Novo Nordisk announced Wednesday that first-quarter profit jumped 28 percent versus the year-ago period to 6 billion Danish kroner ($1.1 billion), boosted by higher sales of insulins and Victoza, beating analyst estimates of 5.8 billion kroner ($1 billion). Overall revenue in the three-month period increased 13 percent to just under 20 billion kroner ($3.5 billion), topping analyst predictions of 19.8 billion kroner ($3.5 billion).
CEO Lars Rebien Sørensen remarked "we are pleased with the strong sales in the first quarter...driven by our portfolio of modern insulins and Victoza." Quarterly revenue from modern insulins jumped 14 percent year-over-year to 9 billion kroner ($1.6 billion), including sales of NovoRapid, which rose 14 percent to 4 billion kroner ($707 million). Meanwhile, revenue from Levemir was up 17 percent to 2.6 billion kroner ($460 million), with sales of NovoMix rising 12 percent to 2.4 billion kroner ($425 million).

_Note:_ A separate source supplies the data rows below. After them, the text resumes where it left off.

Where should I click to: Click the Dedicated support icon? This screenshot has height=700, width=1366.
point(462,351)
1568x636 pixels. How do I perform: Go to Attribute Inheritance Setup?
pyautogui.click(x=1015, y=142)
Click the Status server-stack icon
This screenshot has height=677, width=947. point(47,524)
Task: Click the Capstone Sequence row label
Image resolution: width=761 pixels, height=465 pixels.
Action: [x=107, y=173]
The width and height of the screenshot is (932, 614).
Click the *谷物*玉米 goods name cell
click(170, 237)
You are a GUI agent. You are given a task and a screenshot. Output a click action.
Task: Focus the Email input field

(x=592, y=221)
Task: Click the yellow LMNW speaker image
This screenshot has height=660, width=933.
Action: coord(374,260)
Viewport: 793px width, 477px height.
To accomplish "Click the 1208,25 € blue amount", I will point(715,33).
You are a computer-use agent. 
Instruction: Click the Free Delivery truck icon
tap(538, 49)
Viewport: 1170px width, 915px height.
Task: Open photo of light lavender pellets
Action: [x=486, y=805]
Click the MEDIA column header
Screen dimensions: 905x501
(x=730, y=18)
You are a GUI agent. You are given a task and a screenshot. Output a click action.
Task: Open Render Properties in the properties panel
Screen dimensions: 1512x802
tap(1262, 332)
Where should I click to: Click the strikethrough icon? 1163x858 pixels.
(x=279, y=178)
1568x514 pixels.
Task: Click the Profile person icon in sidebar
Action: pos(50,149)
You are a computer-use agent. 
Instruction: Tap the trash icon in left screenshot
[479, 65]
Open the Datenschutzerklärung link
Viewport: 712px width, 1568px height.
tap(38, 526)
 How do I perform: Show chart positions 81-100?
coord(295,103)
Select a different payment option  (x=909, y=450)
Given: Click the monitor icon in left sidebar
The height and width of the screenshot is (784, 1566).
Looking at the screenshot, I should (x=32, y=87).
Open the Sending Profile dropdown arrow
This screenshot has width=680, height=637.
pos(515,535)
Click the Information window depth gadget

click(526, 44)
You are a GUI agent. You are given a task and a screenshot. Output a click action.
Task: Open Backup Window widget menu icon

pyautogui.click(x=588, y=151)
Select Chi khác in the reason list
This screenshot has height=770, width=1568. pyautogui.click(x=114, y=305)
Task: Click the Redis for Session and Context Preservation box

The company noted that three-monthly sales of Victoza surged 35 percent compared to the same period of last year to 2.7 billion kroner ($477 million). Novo Nordisk said that Victoza benefited from a "robust sales performance" in North America, Europe and international markets, with the product now holding a 68 percent value market share in the GLP-1 segment. For other products, the drugmaker posted human insulin sales of 2.8 billion kroner ($495 million), up 4 percent. In addition, revenue from NovoSeven grew by 6 percent to 2 billion kroner ($354 million), while those of Norditropin climbed 14 percent to 1.5 billion kroner ($265 million).
Sørensen noted that Novo Nordisk has been "encouraged by the early feedback from patients and doctors" following the recent launch of Tresiba (insulin degludec). The company indicated that the once-daily, long-acting insulin was launched in the UK and Denmark on March 4, following European approval in January, and in Japan on March 7 after clearance last year. According to the drugmaker, reimbursement of Tresiba is restricted in the UK (for related analysis, read ViewPoints: Novo Nordisk banks on higher price for Tresiba in Europe, despite FDA setback) and Denmark, while the drug is "broadly reimbursed in Japan."
In the US, the FDA issued a complete response letter to Novo Nordisk's filing for Tresiba and the combination therapy Ryzodeg (insulin degludec/insulin aspart) in February, asking the company for further cardiovascular data from a dedicated cardiovascular outcomes trial. Sørensen suggested that the drugmaker is "in a constructive dialogue with the FDA." The drugmaker indicated that it expects to start the required cardiovascular outcomes study within a year and data to support an interim analysis would be available after two to three years.
"Assuming that you will have a response from the FDA of the refiling within about half a year, then [the launch] should be more in the three, maybe five year [timeframe] in the worst case scenario," remarked chief financial officer Jesper Brandgaard. "This points to a potential approval in 2017 at the absolute earliest, with 2021 on a worst-case scenario," analysts at Jefferies said. Before the FDA's decision on Tresiba and Ryzodeg, analysts predicted that the products would generate combined annual sales of around $2.8 billion by 2017, with more than half of the forecast coming from the US.
For 2013, the company said it now expects sales growth in local currencies of between 9 percent and 11 percent, from earlier guidance of between 8 percent and 11 percent. Operating profit is still forecast to increase by around 10 percent. "Seen in the light of the strong performance in the first quarter, full-year expectations look conservative and might disappoint some investors," said Nordea analysts.